Attentat à Marrakech: nouveau bilan de 16 morts, la piste d'Al-Qaïda pas exclue

29 avril 2011 à 9h49 par La rédaction

RABAT (AFP)

Les autorités marocaines exploraient vendredi "toutes les pistes y compris celle d'Al-Qaïda" dans l'enquête sur l' attentat non revendiqué, perpétré la veille contre un café très fréquenté du centre de Marrakech, et dont le bilan s'est alourdi à 16 morts.

Un responsable de l'hôpital Ibn Tofail de cette ville à 350 km au sud de Rabat, a indiqué vendredi à l'AFP que deux personnes avaient "succombé à leurs blessures dans la nuit", ce qui porte le bilan à 16 tués.Le précédent bilan était de 14 morts et 23 blessés.

"Toutes les pistes sont à explorer, y compris celle d'Al-Qaïda, et les investigations continuent", a déclaré à l'AFP Khalid Naciri, ministre marocain de la Communication et porte-parole du gouvernement.

"L'enquête se poursuit pour déterminer les responsabilités mais pour l'instant je m'interdis de porter un doigt accusateur", a-t-il ajouté.La veille, le ministre avait stigmatisé "un acte terroriste"."Le Maroc est confronté aux mêmes menaces qu'en mai 2003 et il y fera face avec diligence", avait-il ajouté.

Le 16 mai 2003, des attentats menés par des islamistes à Casablanca avaient tué 33 personnes ainsi que les 12 kamikazes impliqués.

Al-Qaïda au Maghreb islamique (Aqmi), une organisation d'extrémistes islamistes, est active dans la région --Algérie, Mali, Niger et Mauritanie-- et détient quatre français, enlevés au Niger.

Après l'attentat de Marrakech, les forces de sécurité marocaines se sont déployées dans le pays et des barrages ont été dressés à l'entrée des grandes villes du Maroc pour assurer la sécurité intérieure.

Le ministre Naciri a également affirmé vendredi que le processus de réformes politiques en cours ne serait pas remis en cause."Il ne s'arrêtera pas et le Maroc sera encore plus fort dans sa résistance à toutes les tentatives de déstabilisation", a-t-il souligné.

Le 9 mars, le roi Mohammed VI avait annoncé d'importantes réformes constitutionnelles visant notamment à renforcer l'indépendance de la justice et la séparation des pouvoirs, en réaction à des manifestations pacifiques de jeunes revendiquant des changements politiques profonds.

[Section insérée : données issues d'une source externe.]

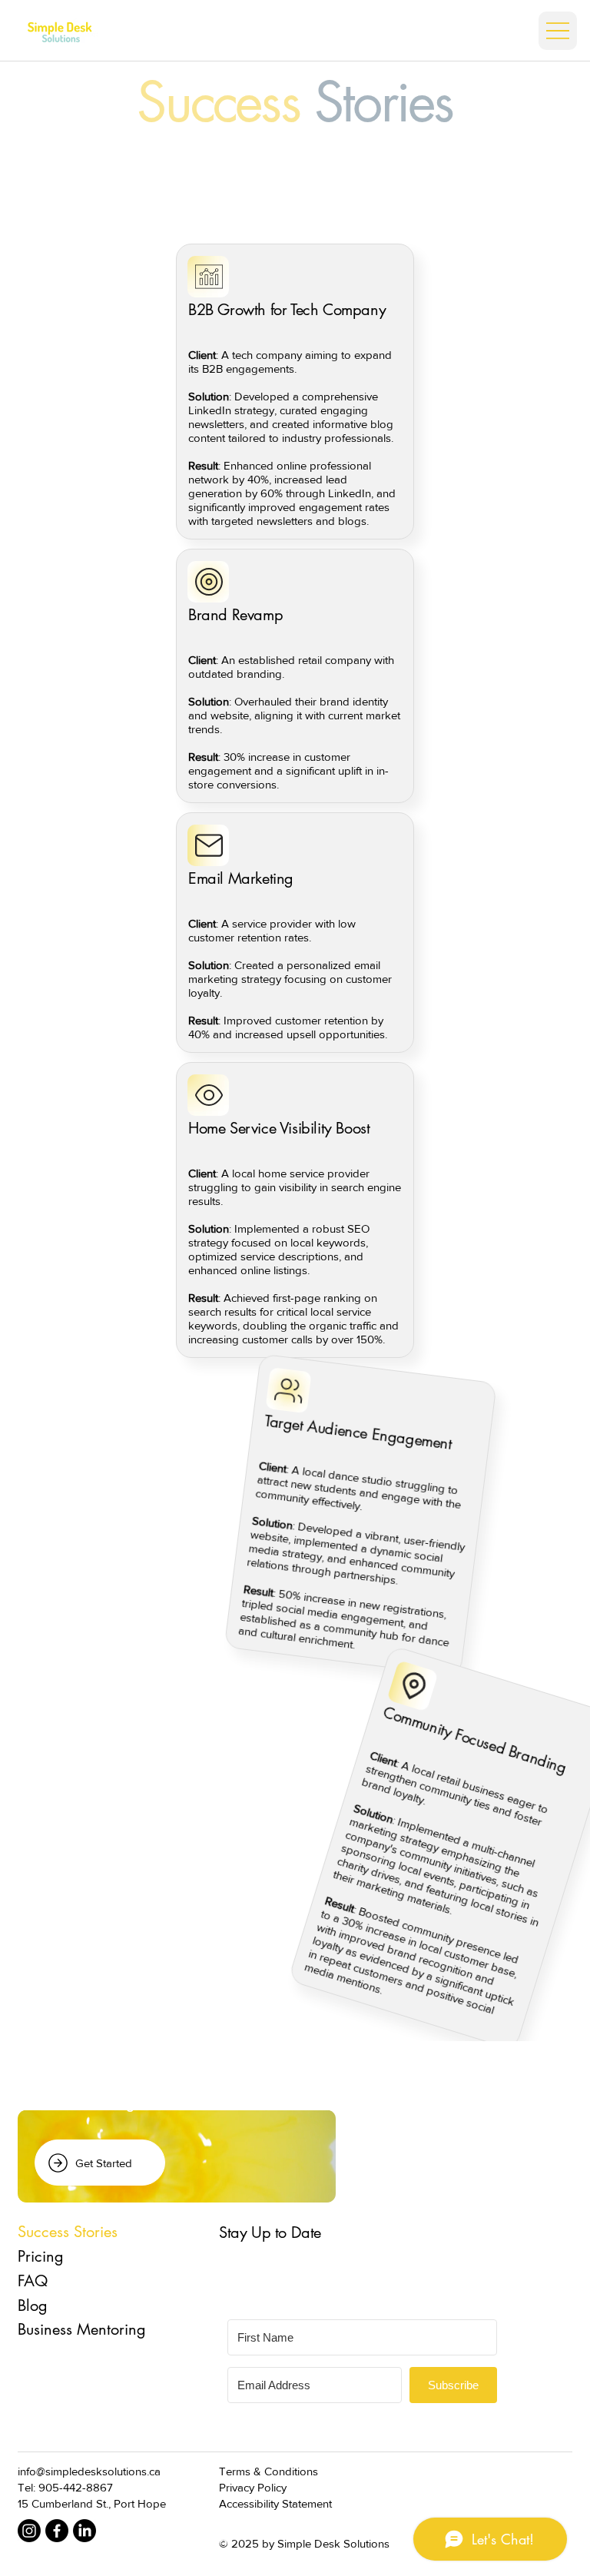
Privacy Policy (253, 2487)
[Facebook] (56, 2530)
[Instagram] (29, 2530)
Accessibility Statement (275, 2503)
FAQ (33, 2281)
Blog (33, 2305)
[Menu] (558, 31)
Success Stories (68, 2232)
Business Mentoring (82, 2329)
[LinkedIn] (84, 2530)
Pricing (41, 2256)
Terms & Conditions (268, 2471)
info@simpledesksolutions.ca (89, 2471)
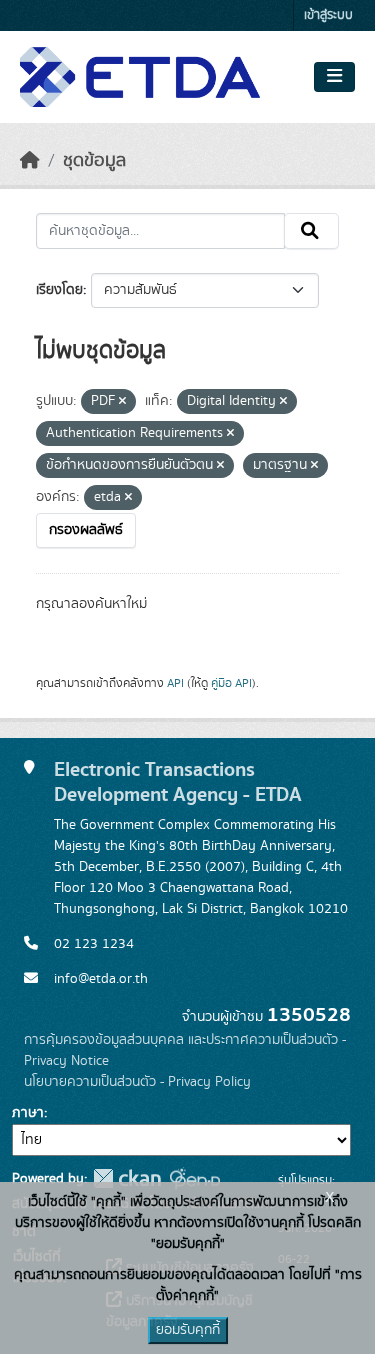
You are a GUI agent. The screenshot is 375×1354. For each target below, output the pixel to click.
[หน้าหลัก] (30, 161)
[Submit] (311, 231)
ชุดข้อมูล (94, 161)
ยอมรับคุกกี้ (188, 1330)
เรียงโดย (59, 290)
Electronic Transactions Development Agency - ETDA (178, 782)
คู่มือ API (231, 683)
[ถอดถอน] (122, 402)
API (175, 683)
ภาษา (28, 1113)
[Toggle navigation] (334, 77)
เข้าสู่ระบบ (328, 15)
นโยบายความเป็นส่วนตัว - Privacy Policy (137, 1082)
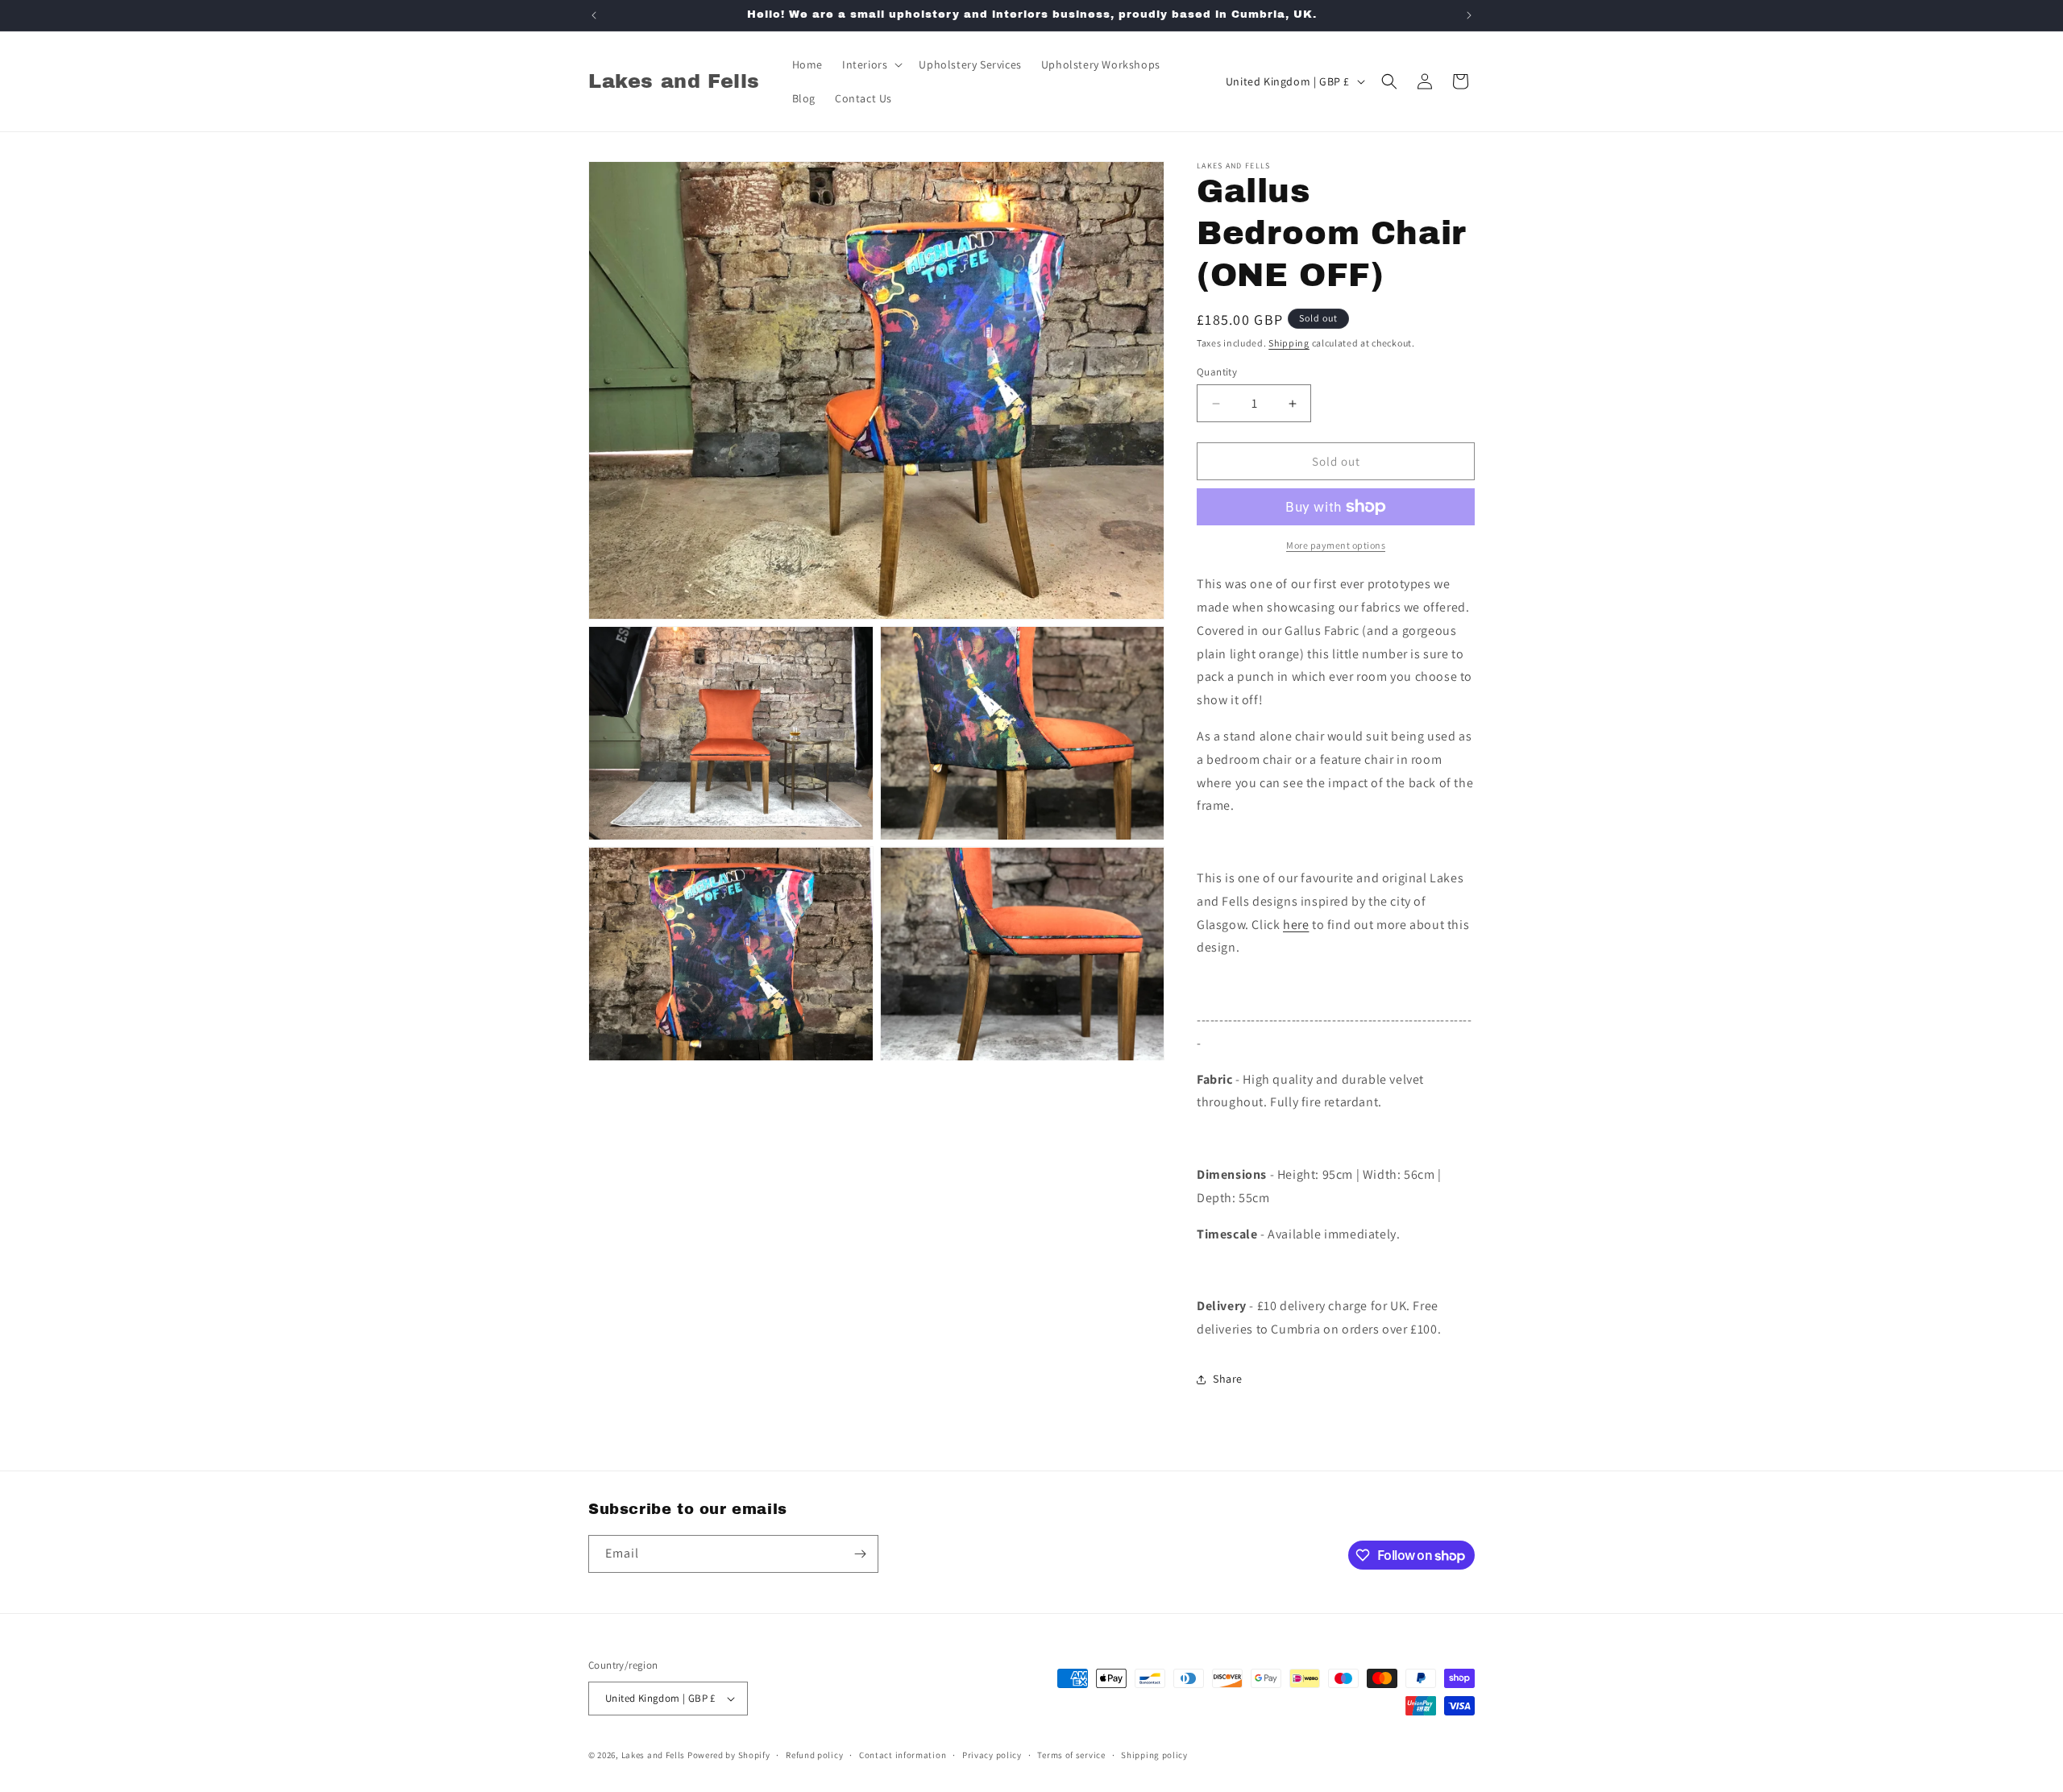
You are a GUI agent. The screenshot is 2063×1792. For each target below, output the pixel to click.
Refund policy (814, 1755)
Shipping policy (1154, 1755)
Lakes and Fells (653, 1755)
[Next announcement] (1469, 15)
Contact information (902, 1755)
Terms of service (1071, 1755)
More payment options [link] (1335, 545)
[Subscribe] (860, 1554)
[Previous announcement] (594, 15)
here (1296, 924)
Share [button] (1228, 1378)
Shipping (1289, 343)
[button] (870, 64)
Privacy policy (992, 1755)
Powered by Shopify (728, 1755)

Jeudi, le roi a promptement réagi en exigeant une enquête rapide sur l'attentat le plus meurtrier dans ce royaume d'Afrique du Nord depuis les attaques islamistes de Casablanca.Le ministre de l'Intérieur Taïb Cherkaoui s'est rendu sur les lieux de l'attentat et a annoncé l'ouverture d'une enquête "avec l'aide des pays amis et voisins", se refusant à confirmer la thèse d'un attentat-kamikaze, reprise par la presse marocaine.

Le parquet de Paris a ouvert jeudi une enquête préliminaire sur cette attaque dans laquelle au moins six Français ont péri et dix ont été blessés selon une source gouvernementale française.Des policiers antiterroristes et scientifiques français ont été dépêchés vendredi matin à Marrakech.

Le ministère français des Affaires étrangères a indiqué qu'il restait "en phase de vérification" des identités des victimes et s'est refusé à confirmer tout bilan des victimes françaises.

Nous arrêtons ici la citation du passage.